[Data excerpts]
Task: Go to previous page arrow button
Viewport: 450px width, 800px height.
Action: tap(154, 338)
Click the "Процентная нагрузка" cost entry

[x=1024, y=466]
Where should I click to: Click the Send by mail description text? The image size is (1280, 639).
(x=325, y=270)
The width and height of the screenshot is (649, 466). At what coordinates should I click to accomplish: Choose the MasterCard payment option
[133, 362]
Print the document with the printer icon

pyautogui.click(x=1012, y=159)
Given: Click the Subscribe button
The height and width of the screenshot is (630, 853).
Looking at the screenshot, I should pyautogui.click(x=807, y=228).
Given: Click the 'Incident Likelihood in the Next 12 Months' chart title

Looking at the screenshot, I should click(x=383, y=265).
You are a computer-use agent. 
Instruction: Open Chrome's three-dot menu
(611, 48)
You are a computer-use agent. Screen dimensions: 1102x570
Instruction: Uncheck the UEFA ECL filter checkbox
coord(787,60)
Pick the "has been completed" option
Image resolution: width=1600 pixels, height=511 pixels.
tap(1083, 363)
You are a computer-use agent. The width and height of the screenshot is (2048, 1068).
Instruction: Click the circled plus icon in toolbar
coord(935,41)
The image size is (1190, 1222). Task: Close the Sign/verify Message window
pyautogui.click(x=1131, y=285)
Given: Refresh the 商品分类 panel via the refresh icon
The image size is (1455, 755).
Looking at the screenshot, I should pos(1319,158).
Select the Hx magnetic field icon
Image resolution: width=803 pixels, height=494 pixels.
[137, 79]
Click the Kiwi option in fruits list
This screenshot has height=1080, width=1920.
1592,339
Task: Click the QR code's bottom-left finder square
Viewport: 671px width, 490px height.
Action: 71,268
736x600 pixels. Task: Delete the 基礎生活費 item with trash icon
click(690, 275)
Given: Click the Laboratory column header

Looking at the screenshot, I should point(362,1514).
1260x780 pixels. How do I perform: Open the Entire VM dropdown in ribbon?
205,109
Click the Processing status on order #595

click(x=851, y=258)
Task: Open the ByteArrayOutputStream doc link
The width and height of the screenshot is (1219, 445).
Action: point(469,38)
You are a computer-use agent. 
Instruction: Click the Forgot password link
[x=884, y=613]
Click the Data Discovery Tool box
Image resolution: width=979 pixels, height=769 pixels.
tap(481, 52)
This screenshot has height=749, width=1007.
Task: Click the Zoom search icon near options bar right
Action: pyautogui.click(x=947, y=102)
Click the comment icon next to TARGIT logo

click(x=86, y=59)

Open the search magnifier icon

◆ Exercise objective ◆
Write out, word for word, the lines from the one containing "The image size is (1455, 755)." through the end of the records, with no other lines.

◆ Exercise answer ◆
The image size is (1455, 755).
Looking at the screenshot, I should pos(1319,158).
Select the Hx magnetic field icon
Image resolution: width=803 pixels, height=494 pixels.
[137, 79]
Click the Kiwi option in fruits list
This screenshot has height=1080, width=1920.
1592,339
Task: Click the QR code's bottom-left finder square
Viewport: 671px width, 490px height.
Action: 71,268
736x600 pixels. Task: Delete the 基礎生活費 item with trash icon
click(690, 275)
Given: Click the Laboratory column header

Looking at the screenshot, I should point(362,1514).
1260x780 pixels. How do I perform: Open the Entire VM dropdown in ribbon?
205,109
Click the Processing status on order #595

click(x=851, y=258)
Task: Open the ByteArrayOutputStream doc link
The width and height of the screenshot is (1219, 445).
Action: point(469,38)
You are a computer-use agent. 
Instruction: Click the Forgot password link
[x=884, y=613]
Click the Data Discovery Tool box
Image resolution: width=979 pixels, height=769 pixels.
tap(481, 52)
This screenshot has height=749, width=1007.
Task: Click the Zoom search icon near options bar right
Action: pyautogui.click(x=947, y=102)
Click the comment icon next to TARGIT logo

click(x=86, y=59)

Open the search magnifier icon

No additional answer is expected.